A torcedora acredita que essa mudança venha sendo gestada de forma lenta e gradual. “Cada acontecimento é um passo importante na luta contra o machismo”, diz ela, voltando ao polêmico vídeo. “Mais que a comoção geral, houve uma tomada de atitude”, salienta, referindo-se ao desligamento de alguns dos envolvidos no escândalo por parte das empresas. Mas Elen garante que na Grupa não há clima de revanchismo. “Ninguém está comemorando o fato de estas pessoas estarem pagando pelos seus atos. O que sentimos é um certo alívio com o indicativo de que uma mudança pode acontecer, de fato, no futebol”, argumenta ela, que acredita que, após os acontecimentos, as mulheres vão se sentir mais fortalecidas a denunciar esse tipo de atitude.

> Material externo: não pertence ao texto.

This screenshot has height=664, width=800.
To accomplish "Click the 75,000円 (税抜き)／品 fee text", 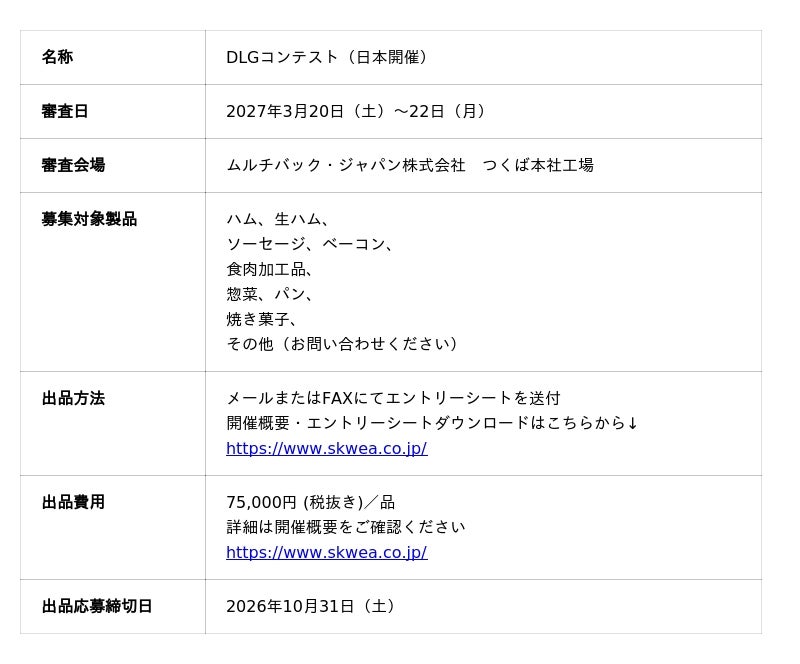I will tap(310, 502).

A opinião é compartilhada por Cris Guimarães, da Rap. Para ela, é fundamental que as mulheres passem a ocupar mais espaço no futebol, a exemplo do trio de narradoras da Fox Sports – entre elas, a jovem mineira Isabelly Morais. A cruzeirense observa que o que acontece nas arquibancadas é reflexo de algo presente na sociedade, endossado por estatísticas como a do grande número de processos pendentes de feminicídio no país: 10.786, segundo o Conselho Nacional de Justiça.
Ao menos em campo se vê um progresso no que tange ao combate ao sexismo, analisa Cris. E sim, pode até ter quem torça o nariz, mas as mulheres têm conquistado espaço. Ela compara a situação com o racismo, hoje repreendido mundo afora, mas que já foi comum no esporte. Lembra, no entanto, que medidas mais enérgicas devem ser tomadas contra esse tipo de agressão no futebol.

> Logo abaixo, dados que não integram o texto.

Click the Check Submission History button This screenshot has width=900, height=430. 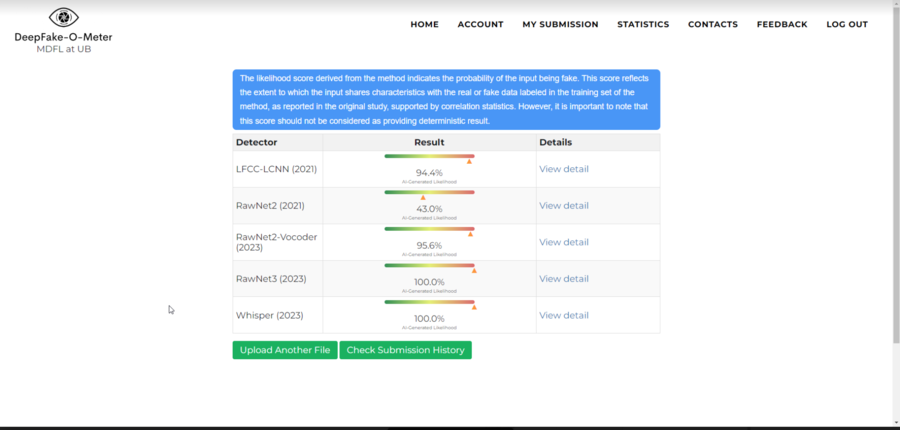tap(405, 350)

Movimento ainda modesto é a aceitação dos LGBTs, avalia ela. “Até assuntos mais complexos, como a democratização e maior participação de torcedores nas decisões do clube, são mais aceitos”, pontua. A sua torcida, agora, mais que pela bola em campo, é para que a Copa na Rússia faça despertar esse debate também no Brasil. Afinal, “muito se tem falado sobre essa questão na Rússia, que já tem essa pecha de desrespeito aos Direitos Humanos, mas nós, brasileiros, somos o povo que mais mata LGBTs no mundo”, analisa ela, fazendo menção à pesquisa do Rede TransBrasil e do Grupo Gay da Bahia, que colocam o país no topo do ranking no que se reporta à violência acionada pelo ódio referente à sexualidade.
Do que depender da torcida britânica, o assunto vai ganhar audiência neste Mundial. Membros da Lions Pride, um agrupamento de torcedores LGBTs do país, têm comparecido aos jogos com bandeiras ostentando cores do arco-íris. Tampouco veem problemas em demonstrar afeto, indo contra a indicação das cartilhas distribuídas inclusive no Brasil, que recomendam que os LGBTs adotassem posturas discretas na terra de Vladimir Putin.

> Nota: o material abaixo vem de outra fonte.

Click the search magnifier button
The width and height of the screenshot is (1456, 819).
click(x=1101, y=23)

Apesar de uma política de Estado conservadora, jovens veem tímida abertura
Raízes do preconceito Compreender a tolerância dos russos a atos de LGBTfobia e violência contra a mulher não é tarefa fácil. Basta lembrar que, na esteira da Revolução de Outubro, ainda na década de 1920, o país foi o primeiro a descriminalizar a homossexualidade e o aborto. Mas, na década seguinte, com o estabelecimento de Josef Stalin e o isolamento internacional, a alta burocracia passou a revogar tais avanços. Em 1930, os homossexuais voltavam a serem perseguidos.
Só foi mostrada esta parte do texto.